According to Indian media accounts, Khobragade was handcuffed on the street while dropping her daughters off at school and strip-searched before being released on bail. The U.S. State Department maintains that proper procedures were followed and that she was not covered under diplomatic immunity because the crimes were not committed in relation to her job. Under some circumstances, consular officials, as opposed to embassy officials, can be arrested for felonies

However, India is pointing to an article in the Vienna Convention on Diplomatic Relations, which states that if such charges are filed against a consular official, they “shall be conducted with the respect due to him by reason of his official position and, except when he is under arrest or detention, in a manner which will hamper the exercise of consular functions as little as possible.”

This isn’t the first case of this type involving Indian officials in New York. As Gwynn Guilford points out, “in 2012, a New York judge directed an Indian diplomat to pay her former domestic worker $1.5 million in damages due to ’barbaric treatment.’ … In 2011, India’s consul general in New York was charged with forced labor of his domestic helper.” Beyond India, the U.S. government has identified dozens of cases of abuse of domestic workers by foreign diplomats, often shielded from prosecution by immunity.

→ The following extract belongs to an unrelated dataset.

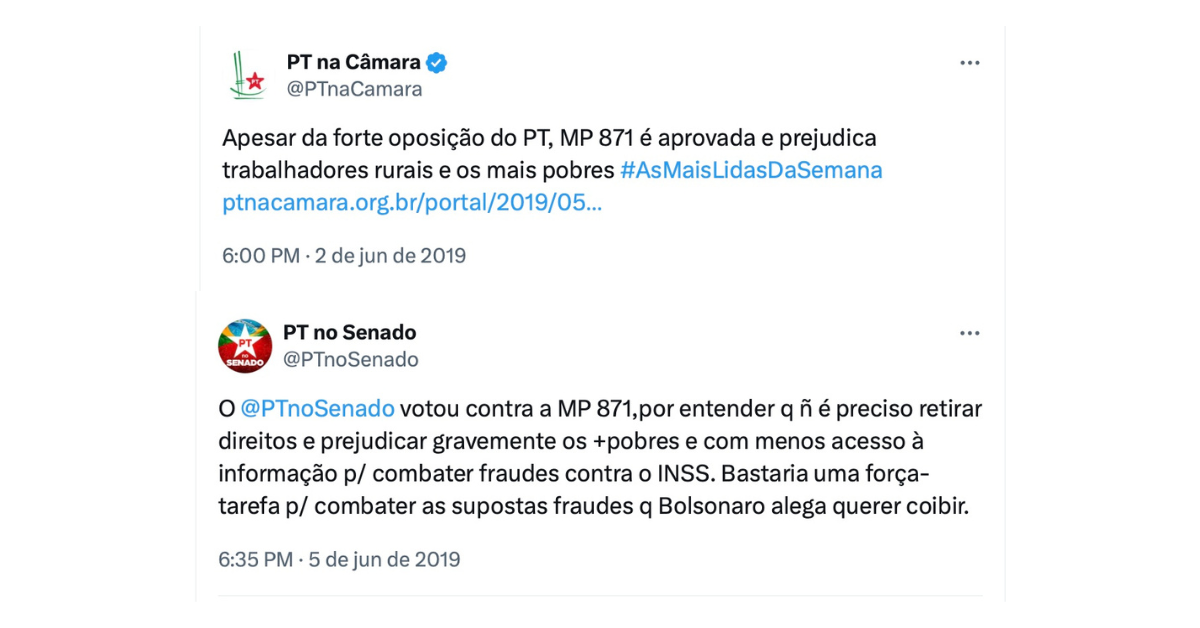
Task: Open the PT no Senado display name
Action: tap(350, 332)
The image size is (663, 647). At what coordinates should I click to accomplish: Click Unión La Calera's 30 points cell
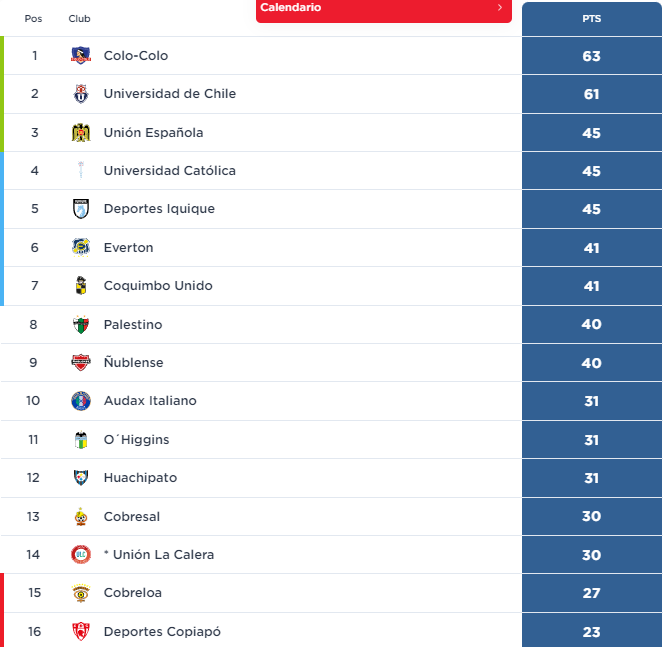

On the other side, India sees this as the latest in a pattern of their diplomats being disrespected in the U.S. As the Guardian recounts, “In 2010 there was uproar after India’s U.N. envoy, Hardeep Puri, was reportedly asked to remove his turban at a US airport and detained in a holding room when he … refused. A hands-on search of India’s US ambassador Meera Shankar at an airport in Mississippi that year also prompted claims that India had been ‘insulted.’ “

There’s obviously some election-year politics going on with both the ruling congress party and insurgent BJP eager to show their willingness to take on the U.S. Leaders of both parties have declined to meet with the visiting U.S. delegation.

It seems obvious that U.S. officials probably could have handled this case better considering the political stakes involved, but given the recent calls in India for legislation to protect domestic workers from abuse and exploitation, it’s striking how quickly the Indian media coverage of this incident seems to have concluded that it was the accuser rather than the diplomat who is at fault here. 

Update: The State Department has forwarded the following statement from deputy spokesperson Marie Harf: 

“The United States and India enjoy a broad and deep friendship, and this isolated episode is not indicative of the close and mutually respectful ties we share.”

“We understand that this is a sensitive issue for many in India. Accordingly, we are looking into the intake procedures surrounding this arrest to ensure that all appropriate procedures were followed and every opportunity for courtesy was extended.”

“While this is a law enforcement issue and will need to be worked through standard procedures and official law enforcement channels, we will continue to work this issue with India in the spirit of partnership and cooperation that marks our broad bilateral relationship.”